------ SUPPLIED RECORDS ------

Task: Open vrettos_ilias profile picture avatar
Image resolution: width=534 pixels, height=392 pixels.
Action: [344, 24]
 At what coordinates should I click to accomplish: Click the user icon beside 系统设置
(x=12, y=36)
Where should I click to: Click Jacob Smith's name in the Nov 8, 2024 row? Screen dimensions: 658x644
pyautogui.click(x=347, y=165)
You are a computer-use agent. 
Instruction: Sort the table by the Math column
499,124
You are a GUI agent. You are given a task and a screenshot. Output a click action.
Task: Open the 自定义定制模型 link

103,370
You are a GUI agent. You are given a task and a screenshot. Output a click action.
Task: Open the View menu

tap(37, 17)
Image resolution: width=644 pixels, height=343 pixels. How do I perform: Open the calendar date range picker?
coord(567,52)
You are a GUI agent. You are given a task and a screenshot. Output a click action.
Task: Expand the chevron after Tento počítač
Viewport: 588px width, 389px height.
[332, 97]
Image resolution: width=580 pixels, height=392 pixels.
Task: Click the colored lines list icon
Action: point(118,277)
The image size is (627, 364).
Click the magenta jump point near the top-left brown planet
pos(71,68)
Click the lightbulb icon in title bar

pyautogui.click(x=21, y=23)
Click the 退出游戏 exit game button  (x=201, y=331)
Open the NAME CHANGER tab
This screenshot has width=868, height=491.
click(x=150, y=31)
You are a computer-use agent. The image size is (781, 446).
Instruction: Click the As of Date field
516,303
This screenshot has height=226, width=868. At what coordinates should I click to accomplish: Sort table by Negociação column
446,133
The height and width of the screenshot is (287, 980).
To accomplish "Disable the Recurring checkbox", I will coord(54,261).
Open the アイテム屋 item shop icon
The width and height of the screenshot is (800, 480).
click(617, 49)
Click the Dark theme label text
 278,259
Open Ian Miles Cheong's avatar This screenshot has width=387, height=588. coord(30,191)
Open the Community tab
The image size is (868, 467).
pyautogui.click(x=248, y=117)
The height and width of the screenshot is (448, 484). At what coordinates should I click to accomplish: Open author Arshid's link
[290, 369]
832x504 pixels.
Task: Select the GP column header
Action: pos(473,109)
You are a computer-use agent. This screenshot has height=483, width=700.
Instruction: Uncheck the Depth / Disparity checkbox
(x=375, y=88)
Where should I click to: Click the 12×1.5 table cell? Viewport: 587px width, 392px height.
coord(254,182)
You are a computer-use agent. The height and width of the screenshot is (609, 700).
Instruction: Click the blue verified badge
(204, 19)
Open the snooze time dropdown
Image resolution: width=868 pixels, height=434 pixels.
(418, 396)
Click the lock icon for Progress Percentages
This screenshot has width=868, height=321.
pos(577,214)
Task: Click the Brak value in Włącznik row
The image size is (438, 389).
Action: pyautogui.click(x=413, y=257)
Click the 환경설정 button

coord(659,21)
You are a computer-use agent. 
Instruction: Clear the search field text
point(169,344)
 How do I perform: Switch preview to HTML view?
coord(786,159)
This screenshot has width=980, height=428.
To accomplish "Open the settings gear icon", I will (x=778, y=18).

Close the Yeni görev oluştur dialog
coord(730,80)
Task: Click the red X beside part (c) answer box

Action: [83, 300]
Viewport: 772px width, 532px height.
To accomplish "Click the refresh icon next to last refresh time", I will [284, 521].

------

Extract each line of the material exactly as it stands.

Task: Open vrettos_ilias profile picture avatar
Image resolution: width=534 pixels, height=392 pixels.
Action: [344, 24]
 At what coordinates should I click to accomplish: Click the user icon beside 系统设置
(x=12, y=36)
Where should I click to: Click Jacob Smith's name in the Nov 8, 2024 row? Screen dimensions: 658x644
pyautogui.click(x=347, y=165)
You are a computer-use agent. 
Instruction: Sort the table by the Math column
499,124
You are a GUI agent. You are given a task and a screenshot. Output a click action.
Task: Open the 自定义定制模型 link

103,370
You are a GUI agent. You are given a task and a screenshot. Output a click action.
Task: Open the View menu

tap(37, 17)
Image resolution: width=644 pixels, height=343 pixels. How do I perform: Open the calendar date range picker?
coord(567,52)
You are a GUI agent. You are given a task and a screenshot. Output a click action.
Task: Expand the chevron after Tento počítač
Viewport: 588px width, 389px height.
[332, 97]
Image resolution: width=580 pixels, height=392 pixels.
Task: Click the colored lines list icon
Action: point(118,277)
The image size is (627, 364).
Click the magenta jump point near the top-left brown planet
pos(71,68)
Click the lightbulb icon in title bar

pyautogui.click(x=21, y=23)
Click the 退出游戏 exit game button  (x=201, y=331)
Open the NAME CHANGER tab
This screenshot has width=868, height=491.
click(x=150, y=31)
You are a computer-use agent. The image size is (781, 446).
Instruction: Click the As of Date field
516,303
This screenshot has height=226, width=868. At what coordinates should I click to accomplish: Sort table by Negociação column
446,133
The height and width of the screenshot is (287, 980).
To accomplish "Disable the Recurring checkbox", I will coord(54,261).
Open the アイテム屋 item shop icon
The width and height of the screenshot is (800, 480).
click(617, 49)
Click the Dark theme label text
 278,259
Open Ian Miles Cheong's avatar This screenshot has width=387, height=588. coord(30,191)
Open the Community tab
The image size is (868, 467).
pyautogui.click(x=248, y=117)
The height and width of the screenshot is (448, 484). At what coordinates should I click to accomplish: Open author Arshid's link
[290, 369]
832x504 pixels.
Task: Select the GP column header
Action: pos(473,109)
You are a computer-use agent. This screenshot has height=483, width=700.
Instruction: Uncheck the Depth / Disparity checkbox
(x=375, y=88)
Where should I click to: Click the 12×1.5 table cell? Viewport: 587px width, 392px height.
coord(254,182)
You are a computer-use agent. The height and width of the screenshot is (609, 700).
Instruction: Click the blue verified badge
(204, 19)
Open the snooze time dropdown
Image resolution: width=868 pixels, height=434 pixels.
(418, 396)
Click the lock icon for Progress Percentages
This screenshot has width=868, height=321.
pos(577,214)
Task: Click the Brak value in Włącznik row
The image size is (438, 389).
Action: pyautogui.click(x=413, y=257)
Click the 환경설정 button

coord(659,21)
You are a computer-use agent. 
Instruction: Clear the search field text
point(169,344)
 How do I perform: Switch preview to HTML view?
coord(786,159)
This screenshot has width=980, height=428.
To accomplish "Open the settings gear icon", I will (x=778, y=18).

Close the Yeni görev oluştur dialog
coord(730,80)
Task: Click the red X beside part (c) answer box

Action: [83, 300]
Viewport: 772px width, 532px height.
To accomplish "Click the refresh icon next to last refresh time", I will [284, 521].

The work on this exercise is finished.